## ACTION ITEM
Below are the records. Transcribe them exactly.

## LISTED RECORDS
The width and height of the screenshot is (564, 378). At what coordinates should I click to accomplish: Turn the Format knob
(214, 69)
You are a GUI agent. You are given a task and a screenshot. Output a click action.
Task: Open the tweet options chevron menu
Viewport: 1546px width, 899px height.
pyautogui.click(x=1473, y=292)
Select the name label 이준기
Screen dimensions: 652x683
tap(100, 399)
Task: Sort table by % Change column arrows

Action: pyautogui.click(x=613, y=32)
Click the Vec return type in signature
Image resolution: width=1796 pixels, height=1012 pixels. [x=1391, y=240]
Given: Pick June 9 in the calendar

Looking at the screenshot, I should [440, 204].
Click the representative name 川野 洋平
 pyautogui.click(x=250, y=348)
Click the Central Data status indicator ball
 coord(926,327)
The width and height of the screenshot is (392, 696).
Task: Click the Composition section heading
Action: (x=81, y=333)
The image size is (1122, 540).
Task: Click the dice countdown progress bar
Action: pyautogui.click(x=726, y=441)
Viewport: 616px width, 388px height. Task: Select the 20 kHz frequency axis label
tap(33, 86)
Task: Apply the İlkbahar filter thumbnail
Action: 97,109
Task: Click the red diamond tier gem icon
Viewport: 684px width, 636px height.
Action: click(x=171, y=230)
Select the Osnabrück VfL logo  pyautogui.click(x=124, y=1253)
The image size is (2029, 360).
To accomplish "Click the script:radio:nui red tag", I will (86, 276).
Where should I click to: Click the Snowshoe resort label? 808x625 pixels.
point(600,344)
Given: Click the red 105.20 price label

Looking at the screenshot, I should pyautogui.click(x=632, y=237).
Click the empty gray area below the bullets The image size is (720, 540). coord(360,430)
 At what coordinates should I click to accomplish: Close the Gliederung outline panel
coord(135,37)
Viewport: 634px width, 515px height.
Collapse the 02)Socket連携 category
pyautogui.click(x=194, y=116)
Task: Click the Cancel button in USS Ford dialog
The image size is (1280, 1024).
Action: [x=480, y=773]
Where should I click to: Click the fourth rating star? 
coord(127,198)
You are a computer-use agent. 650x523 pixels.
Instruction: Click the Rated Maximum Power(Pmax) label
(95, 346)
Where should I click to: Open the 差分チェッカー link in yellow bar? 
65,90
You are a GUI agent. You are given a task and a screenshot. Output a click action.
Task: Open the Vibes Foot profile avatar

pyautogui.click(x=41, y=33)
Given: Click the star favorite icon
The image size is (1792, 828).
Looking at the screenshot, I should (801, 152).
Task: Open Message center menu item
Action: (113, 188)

## ANSWER BOX
The width and height of the screenshot is (564, 378). At what coordinates should I click to accomplish: Turn the Format knob
(214, 69)
You are a GUI agent. You are given a task and a screenshot. Output a click action.
Task: Open the tweet options chevron menu
Viewport: 1546px width, 899px height.
pyautogui.click(x=1473, y=292)
Select the name label 이준기
Screen dimensions: 652x683
tap(100, 399)
Task: Sort table by % Change column arrows

Action: pyautogui.click(x=613, y=32)
Click the Vec return type in signature
Image resolution: width=1796 pixels, height=1012 pixels. [x=1391, y=240]
Given: Pick June 9 in the calendar

Looking at the screenshot, I should [440, 204].
Click the representative name 川野 洋平
 pyautogui.click(x=250, y=348)
Click the Central Data status indicator ball
 coord(926,327)
The width and height of the screenshot is (392, 696).
Task: Click the Composition section heading
Action: (x=81, y=333)
The image size is (1122, 540).
Task: Click the dice countdown progress bar
Action: pyautogui.click(x=726, y=441)
Viewport: 616px width, 388px height. Task: Select the 20 kHz frequency axis label
tap(33, 86)
Task: Apply the İlkbahar filter thumbnail
Action: 97,109
Task: Click the red diamond tier gem icon
Viewport: 684px width, 636px height.
Action: click(x=171, y=230)
Select the Osnabrück VfL logo  pyautogui.click(x=124, y=1253)
The image size is (2029, 360).
To accomplish "Click the script:radio:nui red tag", I will (86, 276).
Where should I click to: Click the Snowshoe resort label? 808x625 pixels.
point(600,344)
Given: Click the red 105.20 price label

Looking at the screenshot, I should pyautogui.click(x=632, y=237).
Click the empty gray area below the bullets The image size is (720, 540). coord(360,430)
 At what coordinates should I click to accomplish: Close the Gliederung outline panel
coord(135,37)
Viewport: 634px width, 515px height.
Collapse the 02)Socket連携 category
pyautogui.click(x=194, y=116)
Task: Click the Cancel button in USS Ford dialog
The image size is (1280, 1024).
Action: [x=480, y=773]
Where should I click to: Click the fourth rating star? 
coord(127,198)
You are a computer-use agent. 650x523 pixels.
Instruction: Click the Rated Maximum Power(Pmax) label
(95, 346)
Where should I click to: Open the 差分チェッカー link in yellow bar? 
65,90
You are a GUI agent. You are given a task and a screenshot. Output a click action.
Task: Open the Vibes Foot profile avatar

pyautogui.click(x=41, y=33)
Given: Click the star favorite icon
The image size is (1792, 828).
Looking at the screenshot, I should (801, 152).
Task: Open Message center menu item
Action: (113, 188)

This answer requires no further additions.